La central de Ascó se encuentra junto
al río Ebro
Para
Ecologistas en Acción la adjudicación de este contrato
es cuando menos inoportuna, puesto que permitirá a Ascó
seguir funcionando indefinidamente. Esto muestra a los propietarios
de la central, la compañía ANAV (Asociación
Nuclear Ascó Vandellós), que no se van a tomar medidas
extraordinarias contra ellos, se les va a permitir seguir funcionado
en el futuro y no se va a proceder a una suspensión cautelar
del permiso de explotación. Se trata de un espaldarazo
a ANAV en un momento en que la sucesión de incidentes nucleares
ha puesto seriamente en cuestión su gestión y su
cultura de seguridad.
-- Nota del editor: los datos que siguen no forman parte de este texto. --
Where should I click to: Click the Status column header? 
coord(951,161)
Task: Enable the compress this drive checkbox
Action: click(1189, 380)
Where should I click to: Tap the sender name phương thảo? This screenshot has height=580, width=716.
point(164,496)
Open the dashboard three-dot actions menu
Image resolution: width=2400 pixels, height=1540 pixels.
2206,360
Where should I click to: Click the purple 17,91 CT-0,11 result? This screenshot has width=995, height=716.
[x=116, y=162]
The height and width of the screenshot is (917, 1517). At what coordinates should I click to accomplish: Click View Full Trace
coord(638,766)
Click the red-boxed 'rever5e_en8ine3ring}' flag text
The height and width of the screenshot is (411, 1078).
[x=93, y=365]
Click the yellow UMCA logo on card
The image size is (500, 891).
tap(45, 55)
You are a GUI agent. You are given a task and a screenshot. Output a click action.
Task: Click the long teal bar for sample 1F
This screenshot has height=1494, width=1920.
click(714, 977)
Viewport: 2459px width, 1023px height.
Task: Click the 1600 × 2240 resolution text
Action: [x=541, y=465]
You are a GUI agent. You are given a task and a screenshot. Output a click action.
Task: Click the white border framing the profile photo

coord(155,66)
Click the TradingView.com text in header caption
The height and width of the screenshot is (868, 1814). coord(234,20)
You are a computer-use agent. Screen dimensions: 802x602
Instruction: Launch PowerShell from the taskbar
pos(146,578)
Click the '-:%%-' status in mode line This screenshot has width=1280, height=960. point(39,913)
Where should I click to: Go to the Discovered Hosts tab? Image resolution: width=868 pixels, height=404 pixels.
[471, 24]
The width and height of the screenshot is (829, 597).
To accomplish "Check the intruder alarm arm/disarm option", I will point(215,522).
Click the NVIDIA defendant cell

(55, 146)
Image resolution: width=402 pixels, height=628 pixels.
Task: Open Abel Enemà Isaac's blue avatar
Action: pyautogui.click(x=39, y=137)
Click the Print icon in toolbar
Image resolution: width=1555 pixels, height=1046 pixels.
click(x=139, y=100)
De hecho, parece temerario que las tres
centrales nucleares catalanas sigan en manos de tales gestores,
sostiene la organización.
Finalmente,
Ecologistas en Acción quiere llamar la atención
sobre el problema de los residuos radiactivos de alta actividad,
sustancias peligrosas durante cientos de miles de años,
para los que aún no existe una forma de gestión
satisfactoria. La prueba es que en España no se ha
conseguido aún un consenso social sobre la gestión
de tales sustancias y éste no se logrará en tanto
no se establezca un calendario de cierre admisible de centrales
nucleares. El debate sobre gestión de los residuos
va unido indisolublemente al de la energía nuclear. Mientras
sigan las centrales en funcionamiento se seguirán produciendo
tales sustancias, y todas las formas de gestión tiene problemas.
El ATI de Ascó no es más que una forma de ganar
tiempo. ha señalado la organización ecologista.